* PROBLEM TO WORK ON
Each entry needs to be duplicated exactly.

* SUPPLIED INFORMATION
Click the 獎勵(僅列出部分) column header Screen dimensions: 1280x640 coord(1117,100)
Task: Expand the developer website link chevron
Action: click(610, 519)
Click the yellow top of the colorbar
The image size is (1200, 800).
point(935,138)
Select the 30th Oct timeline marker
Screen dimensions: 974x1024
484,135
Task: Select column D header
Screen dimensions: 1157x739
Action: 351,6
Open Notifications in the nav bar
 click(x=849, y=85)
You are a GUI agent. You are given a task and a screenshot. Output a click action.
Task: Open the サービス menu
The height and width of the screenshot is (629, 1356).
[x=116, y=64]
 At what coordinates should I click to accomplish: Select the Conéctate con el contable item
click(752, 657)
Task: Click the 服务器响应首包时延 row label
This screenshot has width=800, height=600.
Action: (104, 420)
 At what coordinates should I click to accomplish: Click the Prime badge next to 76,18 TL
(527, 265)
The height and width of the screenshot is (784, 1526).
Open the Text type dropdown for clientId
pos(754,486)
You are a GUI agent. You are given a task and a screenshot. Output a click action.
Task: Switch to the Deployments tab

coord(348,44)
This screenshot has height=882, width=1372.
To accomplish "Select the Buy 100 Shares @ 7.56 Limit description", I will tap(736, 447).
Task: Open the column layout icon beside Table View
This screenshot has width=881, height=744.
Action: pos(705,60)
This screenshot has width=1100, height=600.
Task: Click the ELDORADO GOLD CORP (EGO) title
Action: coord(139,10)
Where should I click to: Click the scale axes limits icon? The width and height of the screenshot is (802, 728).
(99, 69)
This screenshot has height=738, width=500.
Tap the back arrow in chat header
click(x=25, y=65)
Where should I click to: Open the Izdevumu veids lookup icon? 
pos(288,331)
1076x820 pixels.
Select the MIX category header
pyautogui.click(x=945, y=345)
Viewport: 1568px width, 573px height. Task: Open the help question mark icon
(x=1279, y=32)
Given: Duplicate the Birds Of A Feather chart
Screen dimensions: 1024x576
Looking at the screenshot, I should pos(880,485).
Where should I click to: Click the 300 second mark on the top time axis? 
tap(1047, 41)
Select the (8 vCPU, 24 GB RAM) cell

* ANSWER SECTION
Click the 獎勵(僅列出部分) column header Screen dimensions: 1280x640 coord(1117,100)
Task: Expand the developer website link chevron
Action: click(610, 519)
Click the yellow top of the colorbar
The image size is (1200, 800).
point(935,138)
Select the 30th Oct timeline marker
Screen dimensions: 974x1024
484,135
Task: Select column D header
Screen dimensions: 1157x739
Action: 351,6
Open Notifications in the nav bar
 click(x=849, y=85)
You are a GUI agent. You are given a task and a screenshot. Output a click action.
Task: Open the サービス menu
The height and width of the screenshot is (629, 1356).
[x=116, y=64]
 At what coordinates should I click to accomplish: Select the Conéctate con el contable item
click(752, 657)
Task: Click the 服务器响应首包时延 row label
This screenshot has width=800, height=600.
Action: (104, 420)
 At what coordinates should I click to accomplish: Click the Prime badge next to 76,18 TL
(527, 265)
The height and width of the screenshot is (784, 1526).
Open the Text type dropdown for clientId
pos(754,486)
You are a GUI agent. You are given a task and a screenshot. Output a click action.
Task: Switch to the Deployments tab

coord(348,44)
This screenshot has height=882, width=1372.
To accomplish "Select the Buy 100 Shares @ 7.56 Limit description", I will tap(736, 447).
Task: Open the column layout icon beside Table View
This screenshot has width=881, height=744.
Action: pos(705,60)
This screenshot has width=1100, height=600.
Task: Click the ELDORADO GOLD CORP (EGO) title
Action: coord(139,10)
Where should I click to: Click the scale axes limits icon? The width and height of the screenshot is (802, 728).
(99, 69)
This screenshot has height=738, width=500.
Tap the back arrow in chat header
click(x=25, y=65)
Where should I click to: Open the Izdevumu veids lookup icon? 
pos(288,331)
1076x820 pixels.
Select the MIX category header
pyautogui.click(x=945, y=345)
Viewport: 1568px width, 573px height. Task: Open the help question mark icon
(x=1279, y=32)
Given: Duplicate the Birds Of A Feather chart
Screen dimensions: 1024x576
Looking at the screenshot, I should pos(880,485).
Where should I click to: Click the 300 second mark on the top time axis? 
tap(1047, 41)
Select the (8 vCPU, 24 GB RAM) cell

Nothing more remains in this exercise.